(Beginning of GIVEN RECORDS)
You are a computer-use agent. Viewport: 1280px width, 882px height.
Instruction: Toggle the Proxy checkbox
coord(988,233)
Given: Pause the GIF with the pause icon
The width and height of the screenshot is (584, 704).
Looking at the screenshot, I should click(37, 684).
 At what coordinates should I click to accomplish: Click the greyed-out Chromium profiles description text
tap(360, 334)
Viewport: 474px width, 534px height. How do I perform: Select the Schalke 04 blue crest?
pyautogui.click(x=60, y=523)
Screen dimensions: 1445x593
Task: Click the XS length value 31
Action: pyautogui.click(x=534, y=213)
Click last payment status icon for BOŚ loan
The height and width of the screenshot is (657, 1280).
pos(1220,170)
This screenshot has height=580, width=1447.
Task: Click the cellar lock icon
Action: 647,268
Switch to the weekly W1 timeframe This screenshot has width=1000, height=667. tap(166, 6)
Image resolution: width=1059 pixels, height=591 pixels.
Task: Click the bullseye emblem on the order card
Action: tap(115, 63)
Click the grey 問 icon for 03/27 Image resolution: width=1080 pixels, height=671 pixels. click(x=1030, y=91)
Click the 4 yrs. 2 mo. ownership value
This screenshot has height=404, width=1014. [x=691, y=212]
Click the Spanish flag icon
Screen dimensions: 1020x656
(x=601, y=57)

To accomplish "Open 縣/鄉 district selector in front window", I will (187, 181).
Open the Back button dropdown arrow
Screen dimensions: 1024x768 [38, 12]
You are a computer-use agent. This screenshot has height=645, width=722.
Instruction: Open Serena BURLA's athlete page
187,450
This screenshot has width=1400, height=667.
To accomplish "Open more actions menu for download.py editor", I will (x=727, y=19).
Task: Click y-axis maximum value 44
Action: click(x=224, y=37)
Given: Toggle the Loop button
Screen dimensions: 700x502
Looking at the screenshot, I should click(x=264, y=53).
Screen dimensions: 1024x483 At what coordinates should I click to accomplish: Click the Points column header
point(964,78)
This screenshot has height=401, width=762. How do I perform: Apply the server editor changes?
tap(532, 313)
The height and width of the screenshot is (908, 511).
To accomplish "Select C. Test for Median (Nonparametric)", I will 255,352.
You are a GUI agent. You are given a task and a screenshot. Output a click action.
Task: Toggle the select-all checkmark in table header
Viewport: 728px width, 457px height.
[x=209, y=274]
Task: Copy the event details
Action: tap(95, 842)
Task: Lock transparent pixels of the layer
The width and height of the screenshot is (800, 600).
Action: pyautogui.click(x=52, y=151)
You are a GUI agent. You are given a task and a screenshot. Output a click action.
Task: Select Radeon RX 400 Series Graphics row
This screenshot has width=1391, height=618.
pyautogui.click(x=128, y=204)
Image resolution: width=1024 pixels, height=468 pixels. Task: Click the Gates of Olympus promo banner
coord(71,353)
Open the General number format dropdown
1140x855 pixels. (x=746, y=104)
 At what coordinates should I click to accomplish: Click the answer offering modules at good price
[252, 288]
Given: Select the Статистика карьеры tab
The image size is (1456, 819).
(End of GIVEN RECORDS)
PROBLEM REQUIREMENTS:
Give an exact copy of the lines above from the line with "Viewport: 474px width, 534px" up to and including the line with "Click last payment status icon for BOŚ loan", and leave everything else out.

WRITTEN RESPONSE:
Viewport: 474px width, 534px height. How do I perform: Select the Schalke 04 blue crest?
pyautogui.click(x=60, y=523)
Screen dimensions: 1445x593
Task: Click the XS length value 31
Action: pyautogui.click(x=534, y=213)
Click last payment status icon for BOŚ loan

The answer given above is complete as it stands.